Alla base dell’ enuresi notturna possono esserci cause diverse, che possono essere presenti anche in associazione. Innanzitutto, la predisposizione familiare e la ridotta produzione dell’ormone antidiuretico (ADH) durante la notte. Anche la difficoltà di controllo della vescica e le improvvise contrazioni del muscolo della vescica, che non sono fermate dalle strutture del cervello che dovrebbero tenerle sotto controllo, possono scatenare il problema. 

Due forme diverse

I medici distinguono fra enuresi primaria ed enuresi secondaria. Nella forma primaria, il bimbo fa la pipì a letto quasi ogni notte e non c’è mai stato un periodo di almeno sei mesi in cui ha lasciato sempre il letto asciutto.
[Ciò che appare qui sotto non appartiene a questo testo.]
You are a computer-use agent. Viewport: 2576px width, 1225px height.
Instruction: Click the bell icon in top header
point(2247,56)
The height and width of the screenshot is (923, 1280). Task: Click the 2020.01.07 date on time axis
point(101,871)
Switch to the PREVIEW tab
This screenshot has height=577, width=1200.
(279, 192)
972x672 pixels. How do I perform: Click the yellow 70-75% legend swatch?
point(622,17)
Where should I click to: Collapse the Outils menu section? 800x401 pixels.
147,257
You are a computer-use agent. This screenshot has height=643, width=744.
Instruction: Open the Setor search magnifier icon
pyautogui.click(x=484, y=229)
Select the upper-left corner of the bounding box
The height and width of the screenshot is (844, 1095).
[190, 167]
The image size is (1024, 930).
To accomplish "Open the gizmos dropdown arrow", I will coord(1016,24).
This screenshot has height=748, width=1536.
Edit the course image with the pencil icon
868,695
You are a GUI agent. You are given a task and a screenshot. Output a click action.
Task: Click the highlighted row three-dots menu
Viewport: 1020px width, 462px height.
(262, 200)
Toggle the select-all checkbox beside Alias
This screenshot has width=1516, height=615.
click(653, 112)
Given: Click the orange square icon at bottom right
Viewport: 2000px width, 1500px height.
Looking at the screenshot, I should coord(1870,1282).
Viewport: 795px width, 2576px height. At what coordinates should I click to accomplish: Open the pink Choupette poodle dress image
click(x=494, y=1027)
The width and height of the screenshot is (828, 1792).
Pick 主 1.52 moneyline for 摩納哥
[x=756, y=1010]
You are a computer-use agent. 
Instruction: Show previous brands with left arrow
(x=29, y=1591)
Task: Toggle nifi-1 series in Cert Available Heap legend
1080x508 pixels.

L’enuresi secondaria si manifesta dopo un periodo di almeno sei mesi in cui il bambino non ha bagnato il letto: in questa forma giocano un ruolo importante gli eventuali disagi psicologici di cui soffre il piccolo.

Le cure

Nei casi meno seri, per risolvere l’ enuresi notturna si può ricorrere ad alcune strategie come: far fare al bimbo la pipì prima di dormire; offrirgli pochi liquidi dopo le 18; non dargli troppi cibi salati e ricchi di calcio (latte, yogurt e formaggi) a cena; aiutarlo a combattere la stitichezza e a contrastare il sovrappeso. Il risveglio programmato, invece, non rappresenta una cura, poiché non insegna al bambino come rimanere asciutto. “Oltre ad attenersi a consigli comportamentali, come non trattenere la pipì di giorno, nelle forme più severe di enuresi, previo consulto di uno specialista possono essere prescritti farmaci, da scegliere in base alla causa scatenante” spiega il dottor Antonio D’Alessio, chirurgo urologico pediatrico e pediatra, direttore Chirurgia Pediatrica dell’ASST Ovest Milanese, Ospedale di Legnano (Milano). Per esempio, il pediatra può prescrivere cure a base di ormone antidiuretico sintetico (vasopressina) e/o di farmaci anticolinergici per favorire il controllo della vescica. È importante che i genitori tengano un atteggiamento positivo, senza però trascurare il problema.

 

 

 

 
 
 

Da sapere!

Se il bambino soffre di enuresi notturna, mamma e papà non devono rimproverarlo per non frustrarlo ulteriormente. Devono invece rivolgersi e affidarsi al pediatra e affrontare con lo spirito giusto la situazione.